Our models demonstrate all limitations inherent in most deep learning models. They were developed empirically on natural images, which prior studies have shown not to be the same as X-ray imaging feature-wise [28]; they lack theoretical explanation for their performance and have high computational costs not favoring experimentation. They also lack outcome justification and are vulnerable against specific images containing irrelevant features able to trigger a predictable output (adversarial samples), making trusted input a necessity.

Such models supposedly require large amounts of data to train. Building large data sets with medical data is a laborious undertaking with serious ethical, legal and financial considerations, while for smaller datasets containing well-structured images, solutions other than neural networks may be more efficient. However, in this study good performance was achieved with limited data.

In addition to the fore-mentioned, a significant limitation is the introduction of dataset bias in model outputs. Sources of dataset bias in this study were the use of only high-quality radiographs out of a single modality, which were diagnostic and contained mostly tooth or prosthesis imaging (rarely depicted exclusively bone structures or contained instruments). Equally important is the fact that these models are only able to replicate the classification criteria applied by the evaluator (evaluator bias). The above could significantly limit our models from performing consistently under different conditions. Training with a multitude of diverse datasets could partially resolve this issue. Currently, model generalizability to datasets with different specifications is not guaranteed.
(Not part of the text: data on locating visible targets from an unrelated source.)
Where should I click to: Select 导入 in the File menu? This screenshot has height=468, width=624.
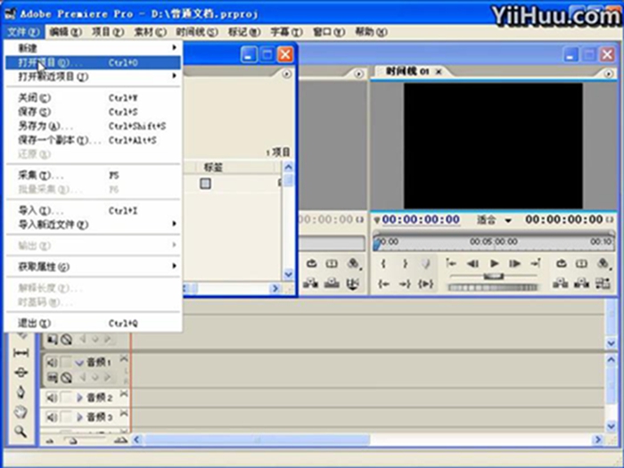pyautogui.click(x=34, y=210)
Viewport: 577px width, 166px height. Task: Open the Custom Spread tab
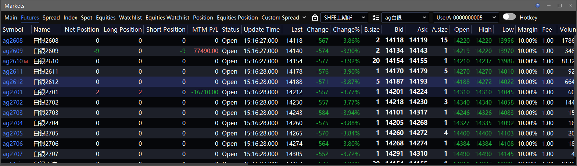click(280, 17)
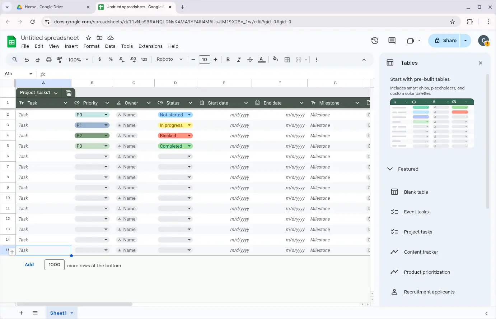Image resolution: width=496 pixels, height=319 pixels.
Task: Search the menus magnifier icon
Action: click(x=15, y=60)
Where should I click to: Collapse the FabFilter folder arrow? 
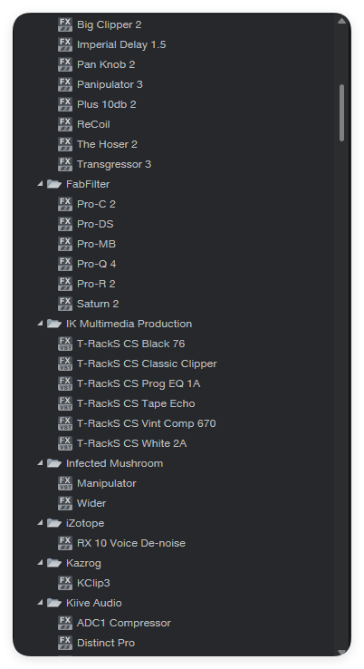tap(40, 184)
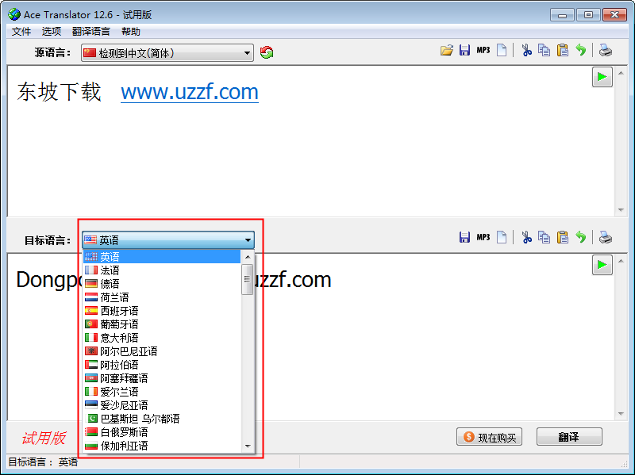Save source text with floppy icon
Screen dimensions: 635x475
[x=464, y=51]
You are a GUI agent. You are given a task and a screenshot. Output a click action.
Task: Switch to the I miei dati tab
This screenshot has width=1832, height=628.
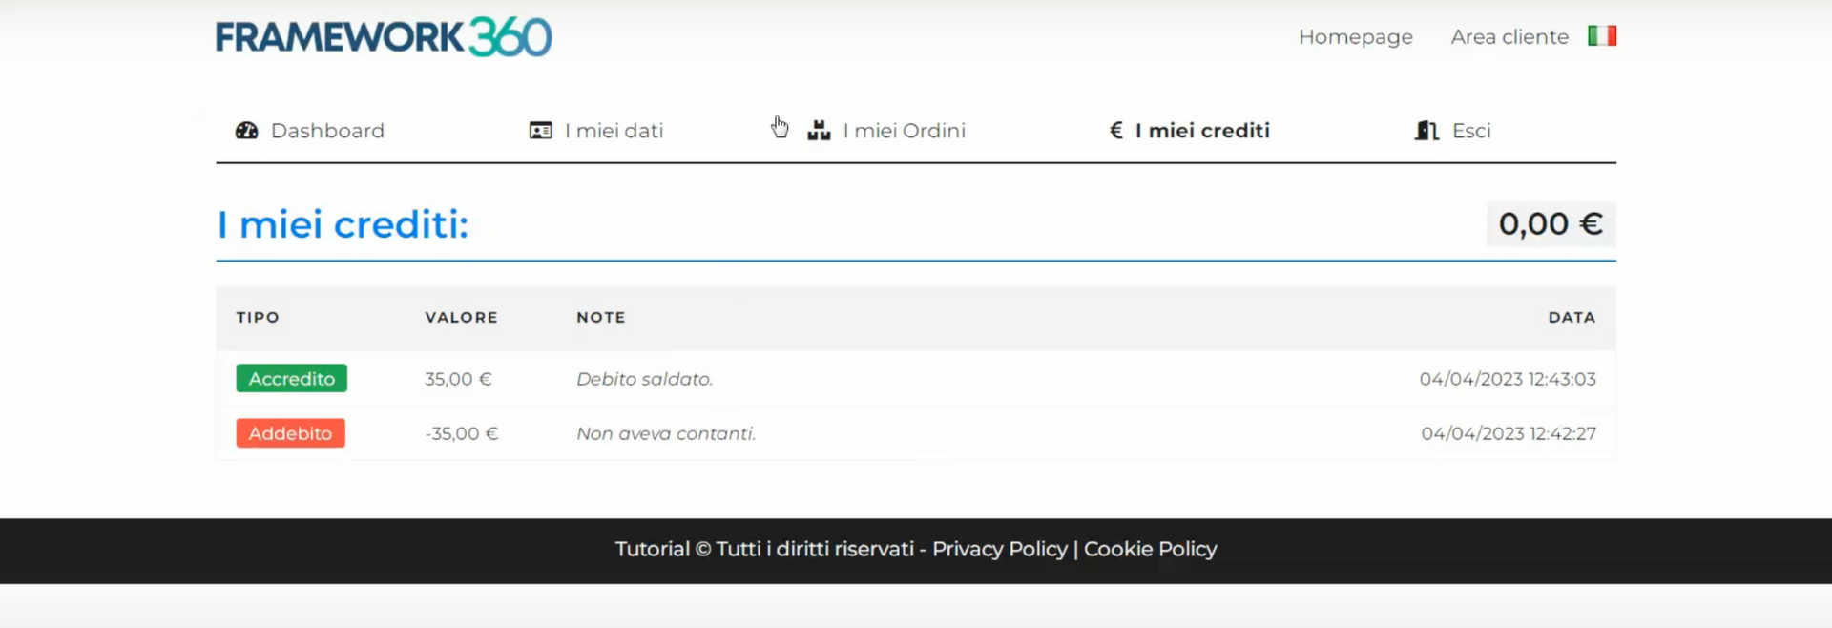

Another limitation is class imbalance, a direct result of uneven clinical demand and the retrospective nature of the study. Creating a perfectly balanced dataset would require either excluding a large portion of our dataset, with a possible decline in performance, or a prospective study design, exposing subjects to X-rays for study purposes and breaching the ALARA principle without clearly determined benefits. In view of the above, using a weighted loss function seems to be an appropriate compromise. However, all models exhibited their worst performance in the underrepresented classes.

Recommendations for further research

Further gains in performance are anticipated by training with a larger and more balanced dataset, by using loss functions that count in the inherent order of anatomical regions, with the transfer learning and fine-tuning technique and with the combined use of model ensembles.